*SOURCE EXCERPT*.
******************************

Sorry, in H2. Sorry.

Sandeep Tulsiyan
Vice President - Capital Goods, JM Financial

This year. Okay. No, sorry. I had the numbers. INR 40 crore was H2, and balance was

Maulik Jasani
VP Finance and Group CFO, Harsha Engineers International

INR 40 crore is this year. We already discussed that this in the previous questions. As Vishal said, around INR 40 crore is planned for this year. Of that maximum is on the brass expansion, brass and bronze expansion.

Sanjay Majmudar
Consultant, Harsha Engineers International

30-odd. Yeah.

Maulik Jasani
VP Finance and Group CFO, Harsha Engineers International

Yeah.

Sandeep Tulsiyan
Vice President - Capital Goods, JM Financial

Okay. Understood. Of that 30 is brass. Got it. Okay. Thank you.

Operator

Thank you. The next question is from the line of Amit Anwani from Prabhudas Lilladher. Please go ahead.

Amit Anwani
Lead Equity Analyst, Prabhudas Lilladher

Hi, sir. Thanks for taking my question. My question is with respect to the guidance which we have given about 15-odd% revenue growth FY 2023 and FY 2024. Any expectations on how the Romania will contribute with respect to revenue profitability and on the bushings also, what contribution we are expecting from bushings?

Sanjay Majmudar
Consultant, Harsha Engineers International

Amit, on the Romania side, we are practically assuming that Romania would, in absolute terms, be either equal to or maybe a little degrowth as compared to last year because Romania, actually internal target is a little higher, but on a conservative side. When we are talking of, as Vishal said, top line growth of anywhere between 10%-15%, that is assuming that Romania's contribution is practically nil or insignificant because of process. Second, in terms of margin, we explained that actually margin growth would be in percentage terms higher than last year. As you'll appreciate, given the significant volatility and overall uncertainties, it's a bit difficult to quantify, but definitely the bottom line growth will be better than top line. That's for sure. That's a shift in the H1 also.

******************************

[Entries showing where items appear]
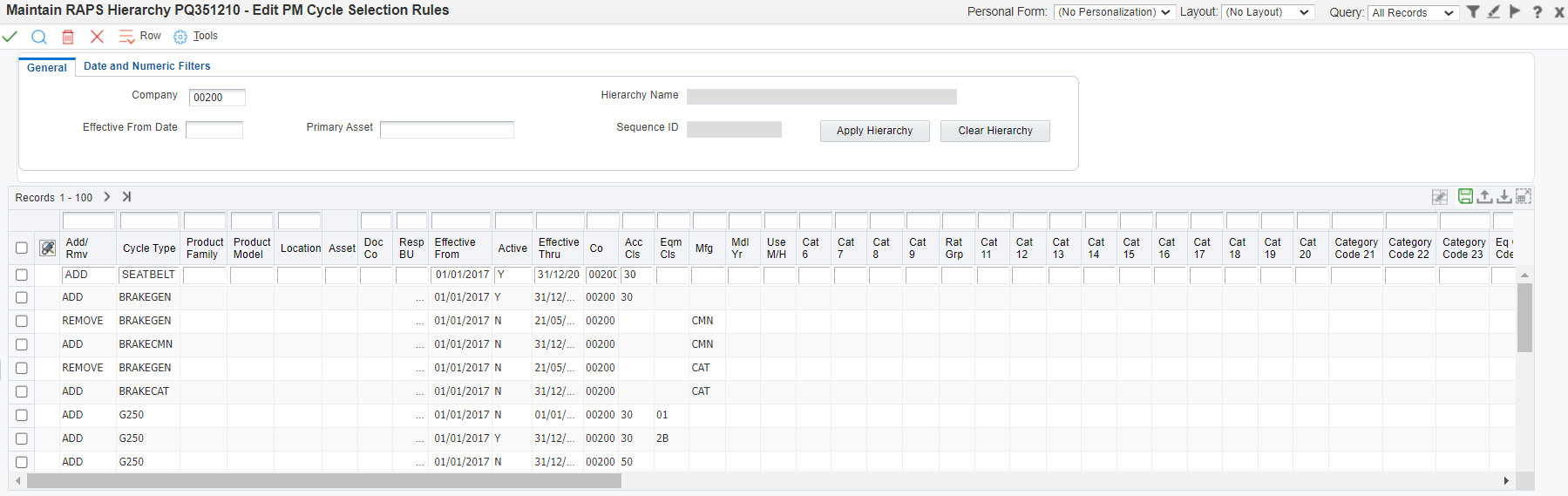1568x496 pixels.
Task: Check the row with BRAKECMN cycle type
Action: [22, 344]
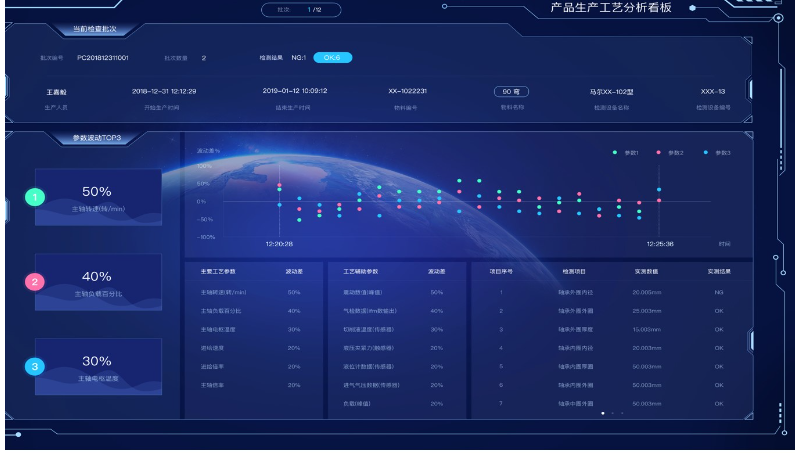Screen dimensions: 800x453
Task: Click the 波动差 header in main parameters table
Action: 293,271
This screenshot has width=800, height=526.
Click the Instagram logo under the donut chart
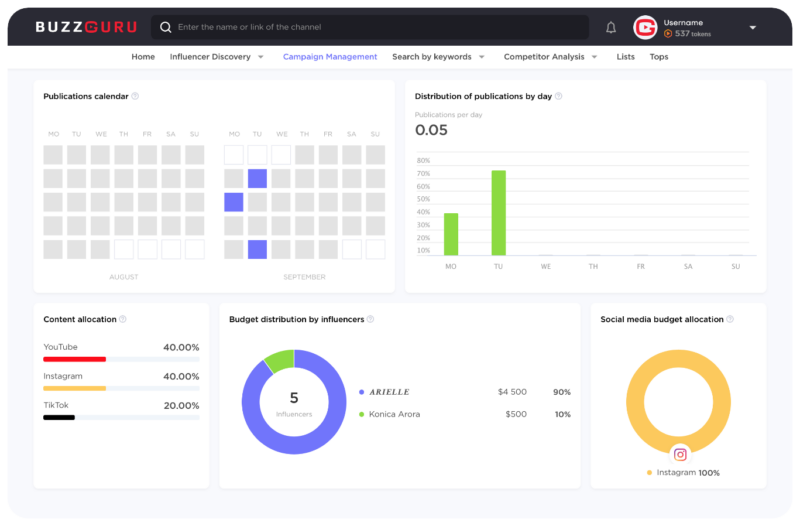[x=680, y=454]
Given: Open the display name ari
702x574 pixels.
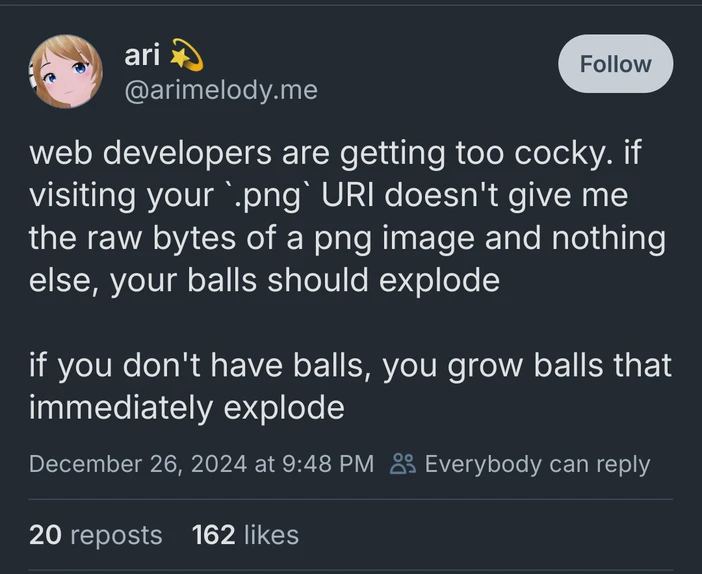Looking at the screenshot, I should 141,56.
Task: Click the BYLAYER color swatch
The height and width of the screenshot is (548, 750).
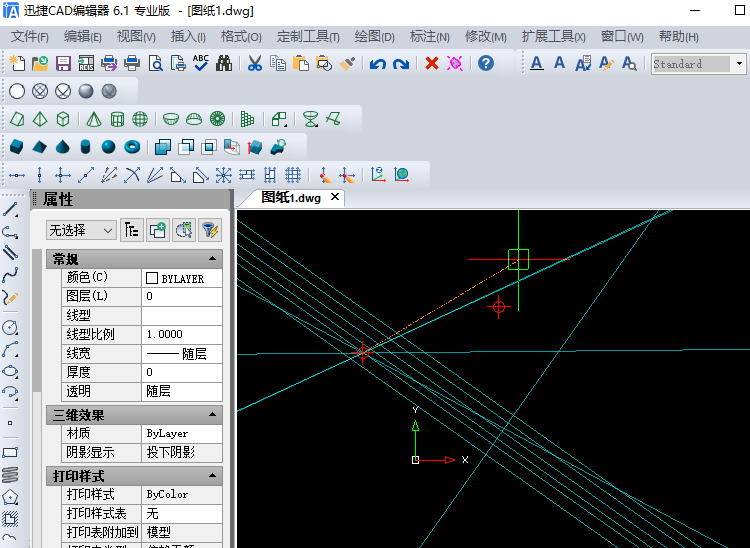Action: click(x=153, y=278)
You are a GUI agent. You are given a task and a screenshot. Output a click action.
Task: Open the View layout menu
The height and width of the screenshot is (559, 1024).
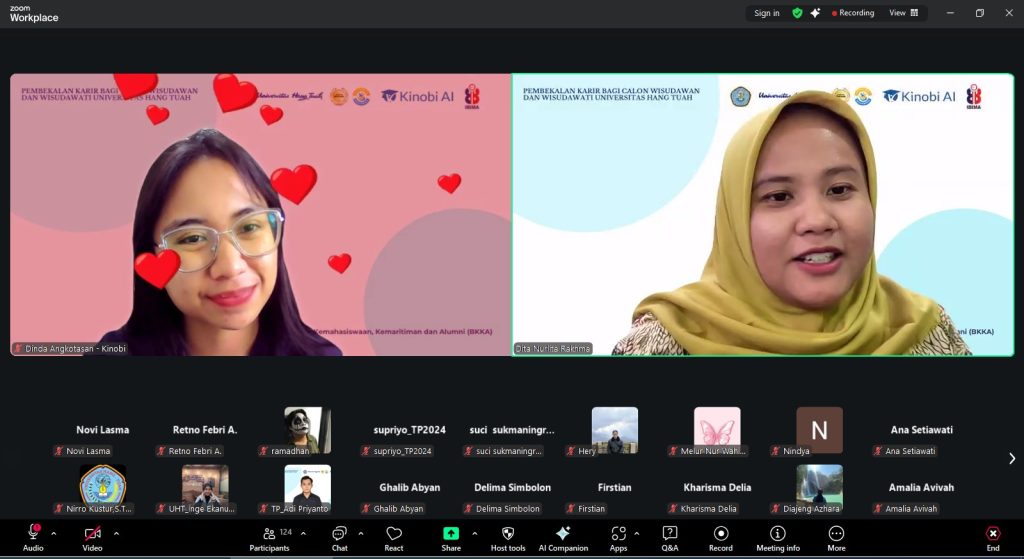tap(903, 13)
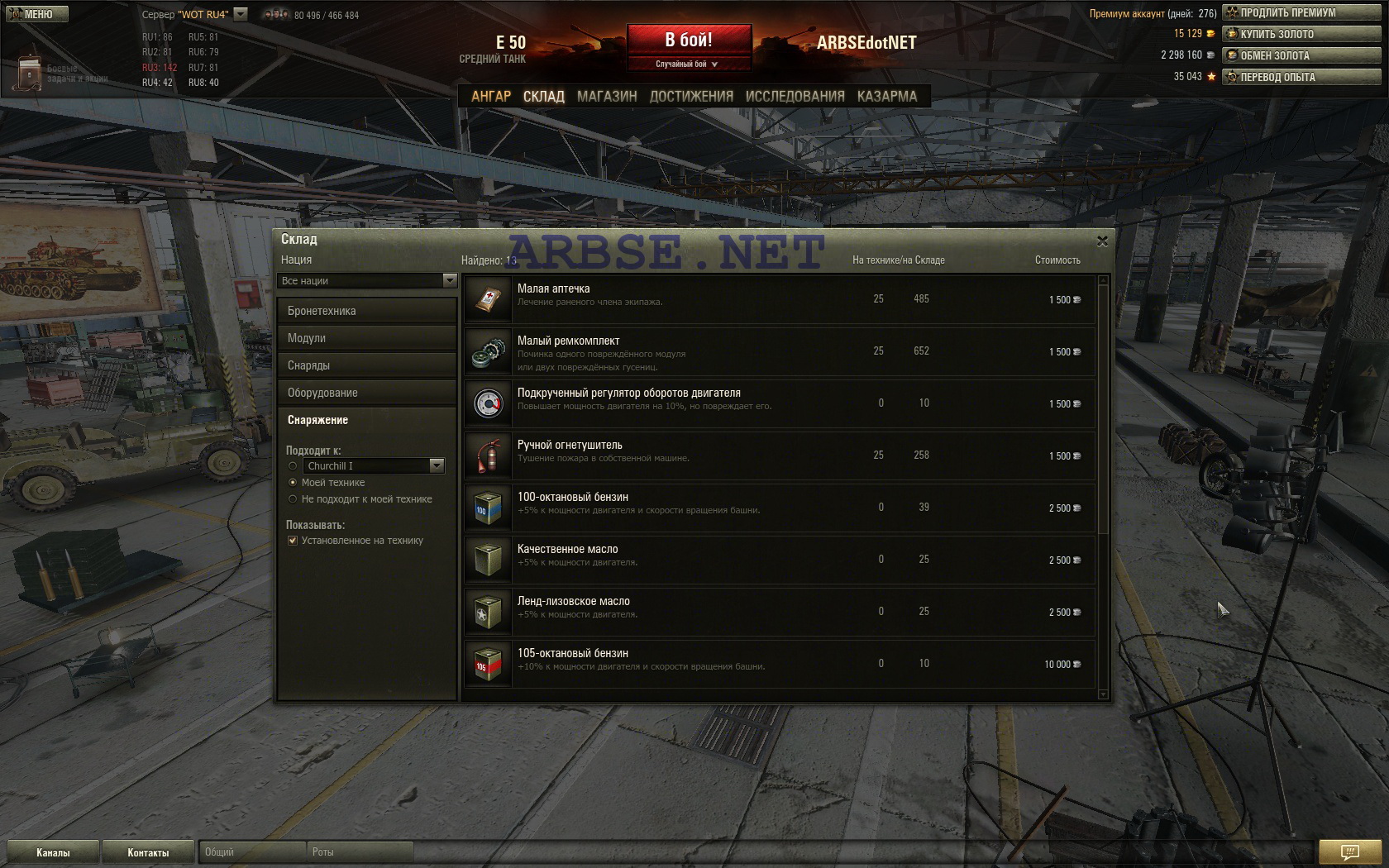The width and height of the screenshot is (1389, 868).
Task: Select the Оборудование category in sidebar
Action: coord(367,393)
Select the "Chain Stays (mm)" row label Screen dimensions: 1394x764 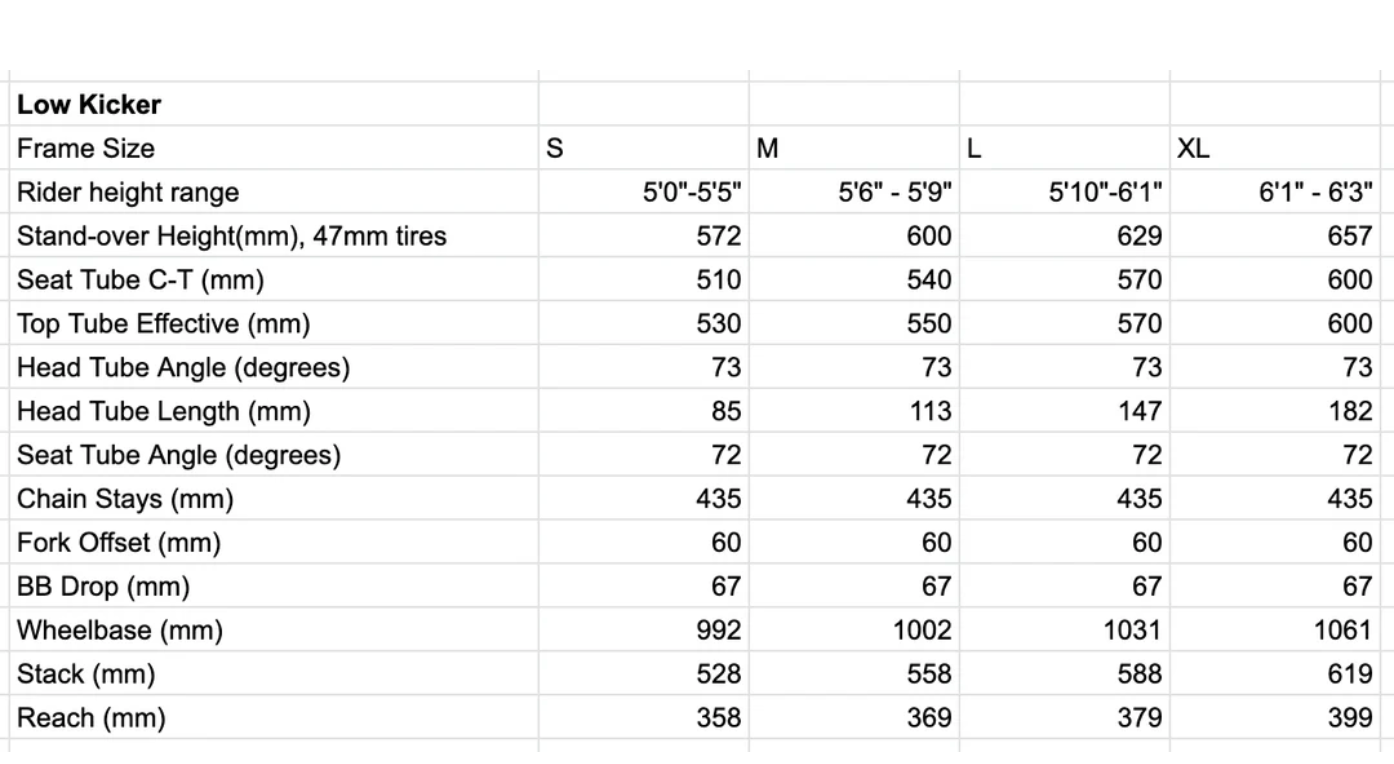tap(125, 499)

******************************

*REQUIREMENTS*.
1 - Turn the paragraph of the call transcript that begins "Amit, on the Romania side" into a short bulleted list that keeps its main facts.
2 - Extend the call transcript from the point where it stops.
This material stands apart from the call transcript.

*SOLVED PROBLEMS*.
1 -
- Romania is assumed to be about equal to last year in absolute terms, or slightly lower. The internal target is a little higher, but the assumption is kept conservative.
- The top-line growth outlook of 10%–15% assumes Romania's contribution is practically nil or insignificant.
- Margin growth is expected to be higher than last year in percentage terms.
- Volatility and uncertainty make this hard to quantify, but bottom-line growth will definitely be better than top-line growth.

2 -
Amit Anwani
Lead Equity Analyst, Prabhudas Lilladher

Okay. Sir, about bushings, what contribution we are expecting?

Sanjay Majmudar
Consultant, Harsha Engineers International

Bronze bushing, as I explained in one of the previous questions, it's already H1 is higher than the entire last year. We believe that bronze would be a significant contribution. Quantification anywhere between INR 40 crores to maybe INR 50 crores.

Amit Anwani
Lead Equity Analyst, Prabhudas Lilladher

In FY24 or FY23?

Sanjay Majmudar
Consultant, Harsha Engineers International

In both. Correct.

Amit Anwani
Lead Equity Analyst, Prabhudas Lilladher

Okay, sir. Sir, my question about the margin. What kind of margin expansion we are looking for?

Sanjay Majmudar
Consultant, Harsha Engineers International

It's not possible to quantify.

Amit Anwani
Lead Equity Analyst, Prabhudas Lilladher

No.

Sanjay Majmudar
Consultant, Harsha Engineers International

We are working at it, but definitely, we will try to, you know, come a little closer maybe in Q3. As of now, I think we will happily say that we are on track for a significant margin expansion this year.

Amit Anwani
Lead Equity Analyst, Prabhudas Lilladher

Okay, sir. Thank you very much.

Sanjay Majmudar
Consultant, Harsha Engineers International

Thanks.

Operator

Thank you. The next question is from the line of Prolin Nandu from Goldfish Capital. Please go ahead.

Prolin Nandu
Analyst, Goldfish Capital

Yeah, just a follow-on, sir. With the gross block that we will have at the end of this year, assuming INR 30 crores of CapEx that you mentioned will be spent in H2, what's the kind of optimal top line that we can report or that we can do, based on the current commodity prices?

Vishal Rangwala
CEO and Whole-time Director, Harsha Engineers International

On average, our gross block fixed asset turnover remains around 2-2.1.

Prolin Nandu
Analyst, Goldfish Capital

Okay. We had INR 800 crores of gross block in FY 2022 at the end of I mean, in March 2022. Is that number correct? What could be this number? I don't have the September number right in front of me. Would it be close to INR 850 crores-INR 860 crores and then on that 2x would be close to INR 1,700 crores of top line? Is that a fair kind of number broadly?

Vishal Rangwala
CEO and Whole-time Director, Harsha Engineers International

Yes, at optimum level, yes.

Prolin Nandu
Analyst, Goldfish Capital

At optimum. Great. Thank you. Thanks a lot. Thank you, sir.

Operator

Thank you. The next question is from the line of Sonal Gupta from L&T Mutual Fund. Please go ahead.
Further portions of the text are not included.